BootLoader constants: OS=linux, ARCH=x86, WS=gtk, NL=en_US

!ENTRY initial@reference:file:/usr/lib/eclipse-3/plugins/org.eclipse.core.runtime_3.0.0/ 0 0 Sep 11, 2004 14:04:13.963

!MESSAGE FrameworkEvent.ERROR

!STACK 0

org.osgi.framework.BundleException: Exception in org.eclipse.core.internal.runtime.PlatformActivator.start() of bundle org.eclipse.core.runtime.

        at org.eclipse.osgi.framework.internal.core.BundleContextImpl.startActivator(BundleContextImpl.java:975)

        at org.eclipse.osgi.framework.internal.core.BundleContextImpl.start(BundleContextImpl.java:937)

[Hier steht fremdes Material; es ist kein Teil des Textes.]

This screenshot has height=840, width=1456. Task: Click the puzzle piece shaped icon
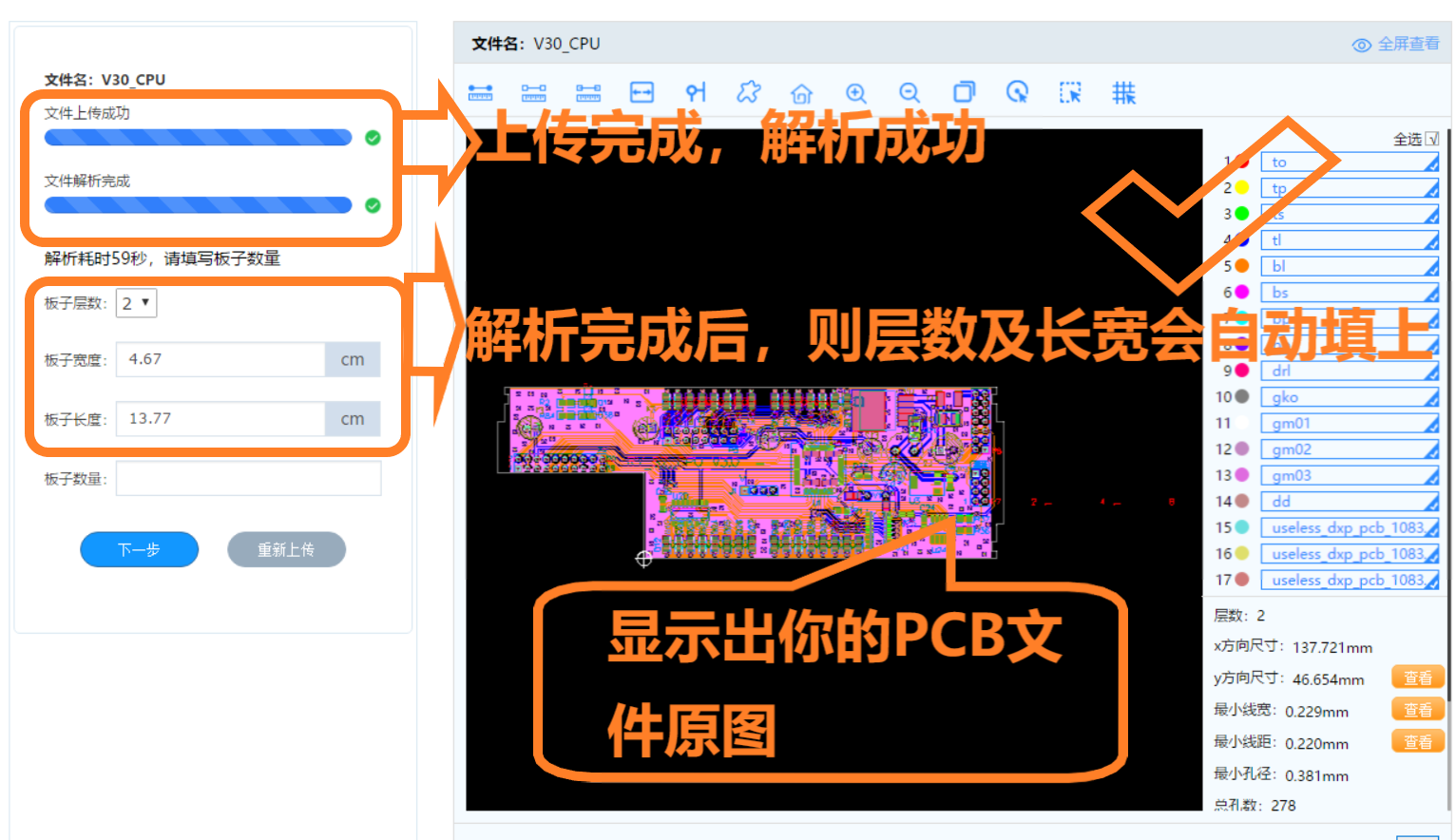(748, 92)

        at org.eclipse.osgi.framework.internal.core.BundleHost.startWorker(BundleHost.java:421)

        at org.eclipse.osgi.framework.internal.core.AbstractBundle.resume(AbstractBundle.java:366)

        at org.eclipse.osgi.framework.internal.core.Framework.resumeBundle(Framework.java:999)

        at org.eclipse.osgi.framework.internal.core.StartLevelManager.resumeBundles(StartLevelManager.java:577)

        at org.eclipse.osgi.framework.internal.core.StartLevelManager.incFWSL(StartLevelManager.java:488)

        at org.eclipse.osgi.framework.internal.core.StartLevelManager.doSetStartLevel(StartLevelManager.java:273)

        at org.eclipse.osgi.framework.internal.core.StartLevelManager.dispatchEvent(StartLevelManager.java:444)

        at org.eclipse.osgi.framework.eventmgr.EventManager.dispatchEvent(EventManager.java:186)

        at org.eclipse.osgi.framework.eventmgr.EventThread.run(EventThread.java:104)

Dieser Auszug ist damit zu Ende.